Per molti scienziati è inutile illudersi della vita ultraterrena post mortem, ma il biologo statunitense
Robert Lanza nel suo libro titolato “Biocentrismo: come la vita e la coscienza sono le chiavi per comprendere la vera natura dell’Universo”, sostiene di avere le prove dell’esistenza della “vita dopo la morte” tramite la fisica quantistica. Ovviamente non sono d’accordo con quanto asserisce.
Lanza ha elaborato la “
teoria del biocentrismo”, la quale da una sua superficiale lettura mi sembra anche intrisa di religiosità
Il termine "biocentrismo" indica una visione naturale dell'universo di cui l'individuo è una delle parti costituenti. Invece l’antropocentrismo indica una visione dell'universo di cui l'uomo è il centro, e quindi tutte le altre cose o forme di vita sono a sua disposizione per raggiungere i suoi obbiettivi di sviluppo e di dominio della natura, come descritto nel libro della Genesi.
Questo biologo afferma che la morte è un’illusione (?) creata dalla coscienza e che gli individui ricevono la percezione di sé dal proprio corpo, che morirà, ma non morirà la coscienza.

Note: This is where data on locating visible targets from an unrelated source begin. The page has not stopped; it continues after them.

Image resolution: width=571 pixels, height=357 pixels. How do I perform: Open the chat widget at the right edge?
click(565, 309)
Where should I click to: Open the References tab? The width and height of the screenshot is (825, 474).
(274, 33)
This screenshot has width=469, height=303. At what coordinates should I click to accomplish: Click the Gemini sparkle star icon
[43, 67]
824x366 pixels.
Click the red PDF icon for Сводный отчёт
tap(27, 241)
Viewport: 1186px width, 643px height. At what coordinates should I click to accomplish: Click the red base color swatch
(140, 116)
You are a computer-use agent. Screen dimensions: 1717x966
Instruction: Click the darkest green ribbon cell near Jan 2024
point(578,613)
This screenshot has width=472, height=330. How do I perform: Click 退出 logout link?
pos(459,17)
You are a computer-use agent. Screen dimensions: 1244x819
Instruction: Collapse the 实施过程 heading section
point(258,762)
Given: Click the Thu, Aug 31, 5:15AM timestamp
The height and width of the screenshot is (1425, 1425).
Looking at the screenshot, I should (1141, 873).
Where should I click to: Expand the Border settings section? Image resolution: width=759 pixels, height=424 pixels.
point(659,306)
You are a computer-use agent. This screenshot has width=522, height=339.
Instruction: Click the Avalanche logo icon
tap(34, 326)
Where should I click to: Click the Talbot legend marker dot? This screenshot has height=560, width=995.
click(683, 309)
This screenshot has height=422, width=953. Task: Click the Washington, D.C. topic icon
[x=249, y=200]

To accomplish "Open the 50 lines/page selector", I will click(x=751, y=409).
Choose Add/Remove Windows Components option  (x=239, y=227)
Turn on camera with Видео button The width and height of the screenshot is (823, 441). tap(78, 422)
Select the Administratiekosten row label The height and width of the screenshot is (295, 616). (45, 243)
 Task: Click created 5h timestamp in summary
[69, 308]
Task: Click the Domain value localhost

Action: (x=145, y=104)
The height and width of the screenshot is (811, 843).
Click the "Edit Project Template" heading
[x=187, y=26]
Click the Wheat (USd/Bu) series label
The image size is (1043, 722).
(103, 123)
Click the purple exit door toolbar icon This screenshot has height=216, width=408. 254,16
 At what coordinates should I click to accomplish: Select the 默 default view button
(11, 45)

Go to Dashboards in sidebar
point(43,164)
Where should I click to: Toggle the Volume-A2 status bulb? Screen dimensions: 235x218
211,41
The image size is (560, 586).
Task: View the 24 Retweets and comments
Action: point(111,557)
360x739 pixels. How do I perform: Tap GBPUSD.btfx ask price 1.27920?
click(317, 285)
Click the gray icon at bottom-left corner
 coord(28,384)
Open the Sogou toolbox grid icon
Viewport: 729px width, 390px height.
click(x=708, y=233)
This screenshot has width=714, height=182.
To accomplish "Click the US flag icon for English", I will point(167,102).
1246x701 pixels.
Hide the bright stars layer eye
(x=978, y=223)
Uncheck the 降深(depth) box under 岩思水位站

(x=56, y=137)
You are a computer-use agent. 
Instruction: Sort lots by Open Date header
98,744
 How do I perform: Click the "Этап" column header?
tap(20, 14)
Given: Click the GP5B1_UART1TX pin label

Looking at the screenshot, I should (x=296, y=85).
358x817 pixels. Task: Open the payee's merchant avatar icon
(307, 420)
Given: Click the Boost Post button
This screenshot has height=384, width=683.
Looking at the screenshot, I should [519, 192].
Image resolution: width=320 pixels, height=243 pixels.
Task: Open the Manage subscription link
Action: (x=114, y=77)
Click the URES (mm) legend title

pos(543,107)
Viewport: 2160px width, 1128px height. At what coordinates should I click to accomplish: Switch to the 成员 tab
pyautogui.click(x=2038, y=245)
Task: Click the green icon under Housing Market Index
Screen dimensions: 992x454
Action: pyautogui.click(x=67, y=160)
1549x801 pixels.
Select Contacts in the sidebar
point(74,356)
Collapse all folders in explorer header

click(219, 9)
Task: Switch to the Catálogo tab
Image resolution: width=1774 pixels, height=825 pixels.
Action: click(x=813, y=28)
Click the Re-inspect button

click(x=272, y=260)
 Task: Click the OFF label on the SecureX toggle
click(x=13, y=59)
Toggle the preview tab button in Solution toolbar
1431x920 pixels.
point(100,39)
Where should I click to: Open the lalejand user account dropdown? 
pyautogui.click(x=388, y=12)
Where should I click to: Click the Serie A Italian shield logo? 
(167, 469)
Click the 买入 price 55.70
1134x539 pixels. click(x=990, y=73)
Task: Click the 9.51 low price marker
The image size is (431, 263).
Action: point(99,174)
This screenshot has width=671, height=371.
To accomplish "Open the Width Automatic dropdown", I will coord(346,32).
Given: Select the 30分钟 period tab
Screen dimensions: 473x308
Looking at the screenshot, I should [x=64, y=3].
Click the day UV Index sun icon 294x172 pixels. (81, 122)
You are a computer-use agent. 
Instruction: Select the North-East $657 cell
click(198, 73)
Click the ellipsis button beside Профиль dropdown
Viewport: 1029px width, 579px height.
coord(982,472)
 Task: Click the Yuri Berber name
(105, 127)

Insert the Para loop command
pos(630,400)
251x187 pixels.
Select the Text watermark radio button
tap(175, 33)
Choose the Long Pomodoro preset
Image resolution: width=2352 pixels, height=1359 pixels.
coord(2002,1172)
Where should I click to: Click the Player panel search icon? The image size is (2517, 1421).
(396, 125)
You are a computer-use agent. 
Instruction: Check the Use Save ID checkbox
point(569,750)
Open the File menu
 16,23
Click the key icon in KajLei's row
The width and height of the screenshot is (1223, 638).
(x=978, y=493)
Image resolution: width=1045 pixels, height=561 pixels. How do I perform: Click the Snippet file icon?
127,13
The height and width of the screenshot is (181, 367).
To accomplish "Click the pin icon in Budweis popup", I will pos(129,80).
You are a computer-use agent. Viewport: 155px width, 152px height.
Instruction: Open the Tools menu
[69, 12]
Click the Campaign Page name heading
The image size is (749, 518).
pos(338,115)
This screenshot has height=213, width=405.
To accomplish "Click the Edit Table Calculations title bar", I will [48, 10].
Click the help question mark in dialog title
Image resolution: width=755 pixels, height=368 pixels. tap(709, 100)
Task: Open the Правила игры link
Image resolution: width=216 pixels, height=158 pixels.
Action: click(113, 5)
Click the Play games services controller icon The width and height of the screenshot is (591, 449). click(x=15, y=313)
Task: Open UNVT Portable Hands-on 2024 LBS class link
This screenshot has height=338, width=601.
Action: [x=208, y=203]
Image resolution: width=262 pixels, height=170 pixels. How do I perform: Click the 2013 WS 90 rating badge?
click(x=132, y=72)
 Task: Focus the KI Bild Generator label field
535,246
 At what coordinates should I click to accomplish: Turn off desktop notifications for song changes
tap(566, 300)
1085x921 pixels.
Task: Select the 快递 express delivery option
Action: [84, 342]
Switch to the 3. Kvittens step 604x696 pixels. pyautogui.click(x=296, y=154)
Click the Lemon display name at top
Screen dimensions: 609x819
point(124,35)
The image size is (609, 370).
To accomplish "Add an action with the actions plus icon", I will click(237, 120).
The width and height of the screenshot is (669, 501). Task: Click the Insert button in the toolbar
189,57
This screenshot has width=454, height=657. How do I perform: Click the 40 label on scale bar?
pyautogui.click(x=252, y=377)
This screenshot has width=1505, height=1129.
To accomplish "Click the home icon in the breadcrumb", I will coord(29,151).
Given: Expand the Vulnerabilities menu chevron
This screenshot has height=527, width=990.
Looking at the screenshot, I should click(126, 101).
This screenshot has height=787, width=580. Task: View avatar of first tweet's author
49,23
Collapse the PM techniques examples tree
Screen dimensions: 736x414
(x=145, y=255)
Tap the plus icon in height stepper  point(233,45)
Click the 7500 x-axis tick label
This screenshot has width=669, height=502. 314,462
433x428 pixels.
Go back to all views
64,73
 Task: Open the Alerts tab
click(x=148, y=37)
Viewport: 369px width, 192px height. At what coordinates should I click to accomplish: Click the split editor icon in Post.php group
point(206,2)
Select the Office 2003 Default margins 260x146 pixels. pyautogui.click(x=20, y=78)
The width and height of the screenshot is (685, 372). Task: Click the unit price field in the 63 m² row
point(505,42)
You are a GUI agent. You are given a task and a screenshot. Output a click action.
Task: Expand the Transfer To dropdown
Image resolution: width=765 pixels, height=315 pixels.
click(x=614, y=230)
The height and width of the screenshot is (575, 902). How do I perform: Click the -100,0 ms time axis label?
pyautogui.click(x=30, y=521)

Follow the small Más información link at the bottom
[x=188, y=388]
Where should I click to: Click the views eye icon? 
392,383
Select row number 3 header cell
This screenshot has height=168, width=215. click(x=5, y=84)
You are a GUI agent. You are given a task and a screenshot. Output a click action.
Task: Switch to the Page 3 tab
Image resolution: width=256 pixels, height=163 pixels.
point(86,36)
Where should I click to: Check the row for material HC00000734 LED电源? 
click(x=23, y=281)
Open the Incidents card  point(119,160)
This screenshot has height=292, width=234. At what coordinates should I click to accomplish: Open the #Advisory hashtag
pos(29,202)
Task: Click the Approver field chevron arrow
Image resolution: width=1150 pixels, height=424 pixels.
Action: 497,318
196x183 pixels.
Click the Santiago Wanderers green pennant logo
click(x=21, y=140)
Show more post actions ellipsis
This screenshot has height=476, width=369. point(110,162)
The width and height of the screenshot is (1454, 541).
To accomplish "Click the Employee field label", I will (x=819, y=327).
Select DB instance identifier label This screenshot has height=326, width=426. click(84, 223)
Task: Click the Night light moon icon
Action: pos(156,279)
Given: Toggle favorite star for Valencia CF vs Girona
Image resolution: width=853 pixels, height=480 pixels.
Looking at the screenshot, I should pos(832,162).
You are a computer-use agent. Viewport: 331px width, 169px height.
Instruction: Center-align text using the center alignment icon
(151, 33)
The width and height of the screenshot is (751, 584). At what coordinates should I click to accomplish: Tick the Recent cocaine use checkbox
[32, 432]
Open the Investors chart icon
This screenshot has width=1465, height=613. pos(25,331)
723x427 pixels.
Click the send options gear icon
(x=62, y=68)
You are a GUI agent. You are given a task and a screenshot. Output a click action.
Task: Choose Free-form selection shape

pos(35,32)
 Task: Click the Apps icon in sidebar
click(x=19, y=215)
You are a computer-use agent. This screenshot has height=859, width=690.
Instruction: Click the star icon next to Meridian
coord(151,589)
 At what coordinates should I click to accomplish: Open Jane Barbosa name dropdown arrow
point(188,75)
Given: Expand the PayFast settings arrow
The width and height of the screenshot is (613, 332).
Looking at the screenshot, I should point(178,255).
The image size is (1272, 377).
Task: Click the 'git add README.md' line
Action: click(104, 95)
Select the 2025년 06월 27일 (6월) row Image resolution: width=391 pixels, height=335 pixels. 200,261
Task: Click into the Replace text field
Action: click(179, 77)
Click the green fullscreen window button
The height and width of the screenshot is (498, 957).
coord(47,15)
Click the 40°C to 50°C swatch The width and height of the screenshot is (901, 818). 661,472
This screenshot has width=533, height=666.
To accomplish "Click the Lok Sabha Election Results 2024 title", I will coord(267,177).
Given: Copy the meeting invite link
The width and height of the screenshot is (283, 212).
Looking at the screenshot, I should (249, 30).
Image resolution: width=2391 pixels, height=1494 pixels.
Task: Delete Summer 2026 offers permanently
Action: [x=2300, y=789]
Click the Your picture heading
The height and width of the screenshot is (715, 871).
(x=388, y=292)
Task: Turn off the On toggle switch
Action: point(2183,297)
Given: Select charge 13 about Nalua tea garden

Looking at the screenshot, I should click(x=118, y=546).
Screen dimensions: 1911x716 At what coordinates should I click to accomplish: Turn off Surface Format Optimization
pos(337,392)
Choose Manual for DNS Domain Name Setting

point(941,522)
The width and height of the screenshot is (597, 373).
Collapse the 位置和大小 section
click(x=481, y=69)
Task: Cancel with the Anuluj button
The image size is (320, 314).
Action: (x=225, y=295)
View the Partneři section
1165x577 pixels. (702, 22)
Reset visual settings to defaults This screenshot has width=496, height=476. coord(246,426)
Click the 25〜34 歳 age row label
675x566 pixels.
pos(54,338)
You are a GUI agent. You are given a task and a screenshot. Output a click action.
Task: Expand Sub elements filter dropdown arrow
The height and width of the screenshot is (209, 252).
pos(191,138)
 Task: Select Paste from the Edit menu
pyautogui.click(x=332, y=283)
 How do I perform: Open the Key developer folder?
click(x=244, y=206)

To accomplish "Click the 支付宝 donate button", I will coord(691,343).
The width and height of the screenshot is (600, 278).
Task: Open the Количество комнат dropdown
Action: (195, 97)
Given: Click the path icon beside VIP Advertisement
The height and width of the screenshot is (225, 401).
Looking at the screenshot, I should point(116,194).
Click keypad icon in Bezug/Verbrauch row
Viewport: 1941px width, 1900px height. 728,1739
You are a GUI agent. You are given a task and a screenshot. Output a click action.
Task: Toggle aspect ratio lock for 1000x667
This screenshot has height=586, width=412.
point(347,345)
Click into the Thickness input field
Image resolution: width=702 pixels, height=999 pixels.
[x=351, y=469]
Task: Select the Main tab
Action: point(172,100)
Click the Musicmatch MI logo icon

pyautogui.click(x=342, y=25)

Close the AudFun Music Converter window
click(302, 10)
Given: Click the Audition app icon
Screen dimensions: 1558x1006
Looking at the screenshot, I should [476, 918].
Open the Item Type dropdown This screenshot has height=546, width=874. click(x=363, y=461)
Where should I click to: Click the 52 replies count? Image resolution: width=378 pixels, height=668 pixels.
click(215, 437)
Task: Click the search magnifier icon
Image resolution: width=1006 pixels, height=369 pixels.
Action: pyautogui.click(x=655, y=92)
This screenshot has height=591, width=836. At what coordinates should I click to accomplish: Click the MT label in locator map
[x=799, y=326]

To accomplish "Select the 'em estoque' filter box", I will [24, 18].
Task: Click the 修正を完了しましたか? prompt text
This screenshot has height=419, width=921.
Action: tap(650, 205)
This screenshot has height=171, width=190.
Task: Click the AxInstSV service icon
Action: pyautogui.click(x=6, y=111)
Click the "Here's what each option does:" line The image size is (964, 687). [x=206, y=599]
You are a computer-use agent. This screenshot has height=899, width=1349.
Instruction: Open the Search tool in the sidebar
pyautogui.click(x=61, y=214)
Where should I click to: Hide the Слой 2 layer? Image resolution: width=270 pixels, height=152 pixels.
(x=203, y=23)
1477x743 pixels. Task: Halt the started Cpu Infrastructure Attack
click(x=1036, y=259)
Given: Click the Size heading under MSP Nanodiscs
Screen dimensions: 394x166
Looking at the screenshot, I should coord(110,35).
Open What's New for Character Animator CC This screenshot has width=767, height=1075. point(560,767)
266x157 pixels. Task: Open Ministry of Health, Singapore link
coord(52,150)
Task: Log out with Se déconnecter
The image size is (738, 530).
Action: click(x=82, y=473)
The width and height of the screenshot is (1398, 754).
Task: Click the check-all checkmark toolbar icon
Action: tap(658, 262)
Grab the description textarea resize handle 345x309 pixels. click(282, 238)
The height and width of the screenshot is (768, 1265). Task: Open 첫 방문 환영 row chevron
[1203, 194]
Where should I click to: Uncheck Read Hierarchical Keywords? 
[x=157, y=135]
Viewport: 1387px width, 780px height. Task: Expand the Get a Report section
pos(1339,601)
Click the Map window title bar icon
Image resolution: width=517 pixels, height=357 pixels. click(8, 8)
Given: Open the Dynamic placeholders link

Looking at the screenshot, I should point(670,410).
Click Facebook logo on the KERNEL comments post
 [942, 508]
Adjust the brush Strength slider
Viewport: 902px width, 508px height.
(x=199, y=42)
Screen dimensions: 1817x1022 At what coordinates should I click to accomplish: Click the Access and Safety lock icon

Se la mente genera la coscienza, allora questa si estingue con la morte del corpo, se invece il corpo la riceve nello stesso modo in cui un decoder riceve dei segnali satellitari, allora questo vuol dire non finirà con la morte fisica.
Cos’è la coscienza. Questo lemma deriva dalla lingua latina. E’ una parola composta da "con” e “scientia”, quindi linguisticamente collegata con conoscenza e scienza.
La coscienza dipende dai neuroni ma ancora non si conosce il passaggio dallo stimolo elettrochimico al contenuto della coscienza. La biologia e la neurologia possono spiegare i meccanismi che regolano il funzionamento del cervello dopo il ricevimento degli stimoli sensoriali, ma non la soggettività dell’esperienza sensoriale.
La coscienza dà all’essere umano la consapevolezza di se stesso, della propria identità, dei propri stati d’animo, dell’ambiente in cui vive. La capacità dell’individuo di mantenere la consapevolezza di se stesso e di percepirsi attraverso il tempo è legata alla funzione della memoria. Senza memoria e senza memoria autobiografica, l’esperienza apparirebbe come una successione di accadimenti istantanei, slegati l’uno dall’altro, ed il senso di continuità e di unitarietà del Sé andrebbe perso.
La coscienza permette la percezione dell’Io. Per la psicologia l’Io è una struttura psichica relativamente stabile, deputata al contatto ed ai rapporti con la realtà, sia interna che esterna al corpo.
Alla nozione di "coscienza” si deve aggiungere quella di
autocoscienza, che permette al soggetto di volgere l’attenzione verso se stesso attraverso l’introspezione. Tale funzione ci permette di percepirci nella nostra unicità, come esseri umani distinti rispetto agli altri. L’autocoscienza si esprime con l’attenzione dei propri stati interiori: emozioni, sentimenti, pensieri, motivazioni.
In alcune filosofie e religioni il concetto di coscienza è collegato a quello dell’
anima, forma femminile del lemma latino “Animus” che significa “spirito”, connesso con due termini d’origine greca: “ànemos” (= “soffio”, vento”) e “pneuma” (= aria). Ma nell’antica Grecia a volte si faceva riferimento all'anima anche con il termine psychè, da collegare con psychein : “respirare”, “soffiare”.
L’anima è considerata il principio vitale di natura immateriale, la parte spirituale di una persona.
Nella concezione panteistica lo spirito è il soffio divino che pervade l’universo. Per il cristianesimo è Dio che dà l’anima agli individui quando nascono.
Anche se il corpo muore la coscienza permane secondo Robert Lanza, continua ad esistere come energia (circa 20 watt). E per il secondo principio della termodinamica l’energia non si può né creare né distruggere ma solo trasformare, perciò questa “energia di coscienza” che opera nel cervello non scompare con la morte del corpo ma rimane nello spazio e nel tempo, che sono due strumenti elaborati dalla mente umana per misurare, scandire.